QUOTED PASSAGE: Begin

Actress Ashley Judd was among the people claiming to have been harassed by the producer, who has been a fixture in Hollywood power circles for more than four decades. Weinstein has reached at least eight settlements with women, the newspaper reported, citing unnamed officials at the Weinstein Co., the film and TV production company Harvey founded in 2005 with his brother Bob. Among those agreeing to settlements were at least three employees and an unnamed actress, the Times said.

Lisa Bloom, an attorney advising the producer, said in a statement that “he denies many of the accusations as patently false.”

Weinstein, who was known for aggressively promoting his films at Oscar time with carefully calculated campaigns designed to woo Academy Awards voters, is best known as the founder of Miramax, the film producer with a name derived from his parents’ first names. The brothers sold that business to Walt Disney Co. and ran it for several years, clashing at times with management over the release of films such as Michael Moore’s “Fahrenheit 9/11.”

Some of the allegations against Weinstein have been public for some time. Two years ago the Manhattan district attorney’s office said it wouldn’t pursue charges against Weinstein following a complaint that he groped a 22-year-old Italian model. A spokesman for Weinstein said at the time that the movie executive would be fully vindicated. The New York Times said an Italian model was among those who received settlements.

“I came of age in the ’60s and ’70s, when all the rules about behavior and workplaces were different. That was the culture then,” Weinstein said in a statement. “I have since learned it’s not an excuse, in the office -- or out of it. To anyone. I realized some time ago that I needed to be a better person and my interactions with the people I work with have changed.”

Charles Harder, another attorney working with Weinstein, said in a statement that the article was “saturated with false and defamatory statements” and that his client is preparing to sue the newspaper. Harder is best known for winning a $140 million invasion of privacy lawsuit on behalf of wrestler Hulk Hogan against the website Gawker.

Hollywood has long had to grapple with its image as a place where the “casting couch” determined roles for actresses, as men with the power to make or break careers took advantage of young women of talent and aspiration.

Sexual harassment claims against media and entertainment luminaries have made headlines over the past year, revealing how businesses large and small have overlooked charges and legal settlements, letting powerful men continue their behavior for years without consequence.

QUOTED PASSAGE: End
EXTRACTED MATERIAL: Begin

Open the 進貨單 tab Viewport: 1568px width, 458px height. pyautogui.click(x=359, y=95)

EXTRACTED MATERIAL: End
EXTRACTED MATERIAL: Begin

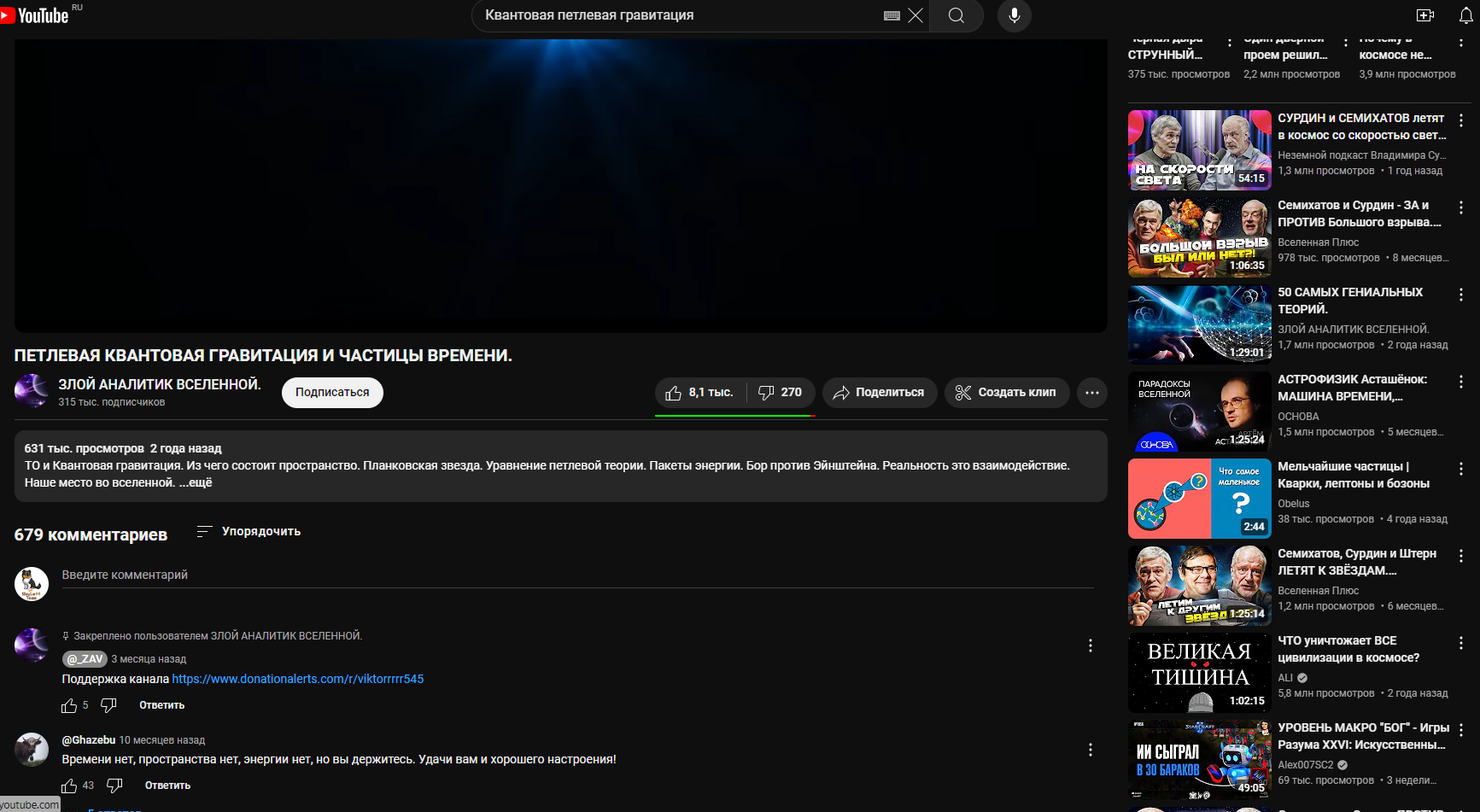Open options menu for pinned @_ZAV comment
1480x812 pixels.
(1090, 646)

EXTRACTED MATERIAL: End
EXTRACTED MATERIAL: Begin

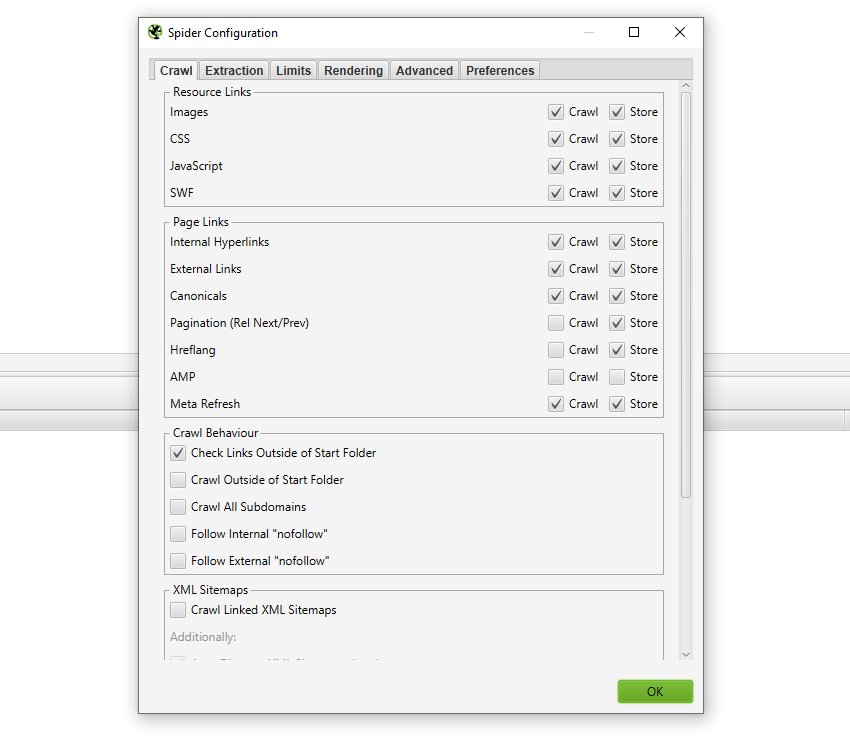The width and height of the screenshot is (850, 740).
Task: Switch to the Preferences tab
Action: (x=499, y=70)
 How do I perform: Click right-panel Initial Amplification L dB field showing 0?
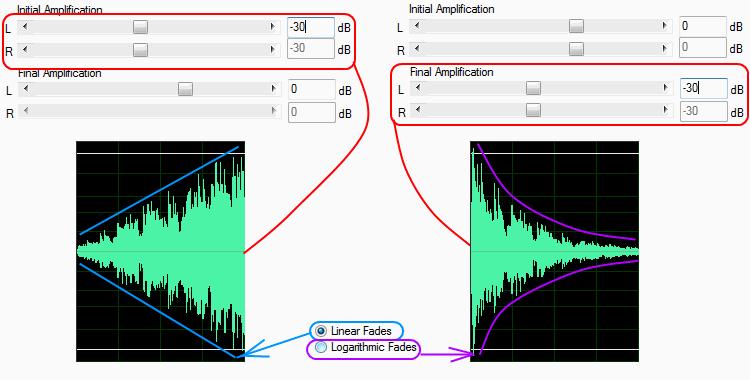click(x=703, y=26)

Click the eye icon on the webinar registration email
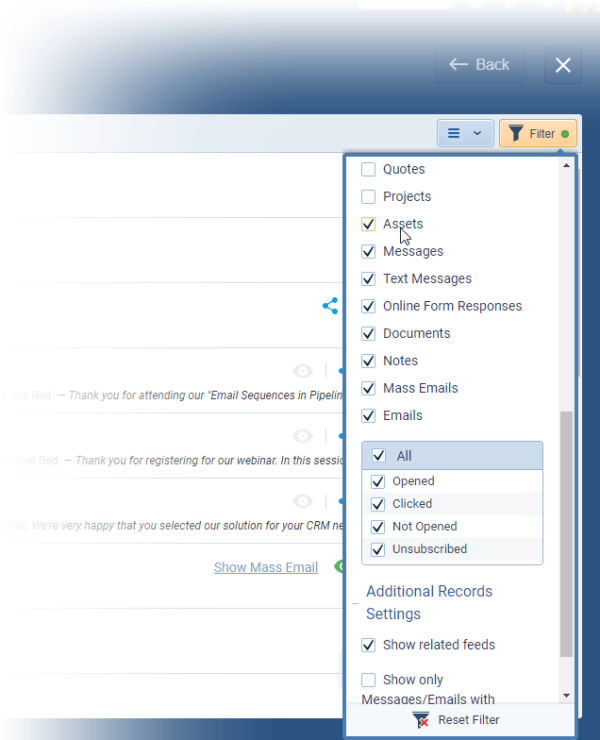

EXTRACTED MATERIAL: End

YOUR ASSIGNMENT
Continue the text about the Weinstein harassment allegations from its final sentence. The entries are separate material and have nothing to do with the text about the Weinstein harassment allegations.

ANSWER FOR THIS EXERCISE
Among those facing criticism were Fox News Chairman Roger Ailes and host Bill O’Reilly, both of whom lost their jobs following allegations of harassment and settlements regarding their behavior. The trial of Bill Cosby on charges of sexually assaulting a former college sports administrator, one of several dozen women who made claims against the comedian, ended in a mistrial this year.

In her statement, Bloom, who is the daughter of noted women’s rights attorney Gloria Allred, said Weinstein has acknowledged that he has made mistakes and that he is reading books and going to therapy to make himself a better person.

“He is an old dinosaur learning new ways,” Bloom said.

The Weinstein brothers got their start producing rock concerts in their hometown of Buffalo, New York. They segued into movies and are among the people credited with bringing art-house films into the mainstream with early hits such as “Sex, Lies and Videotape,” a big winner at the Cannes and Sundance film festivals in 1989.

More recently the pair have had success with “Project Runway,” the fashion competition on the Lifetime TV network. Three years ago the Weinsteins sought to sell a stake the TV-production arm of their business.

Weinstein Co. has had less success in films, with their output shrinking and release dates delayed. This year the company has grossed $122.6 million in North America from seven films, led by last year’s Oscar nominee “Lion.” That compares with the peak in 2013, when it released 18 movies grossing $463 million, including “Lee Daniels’ The Butler,” according to Box Office Mojo.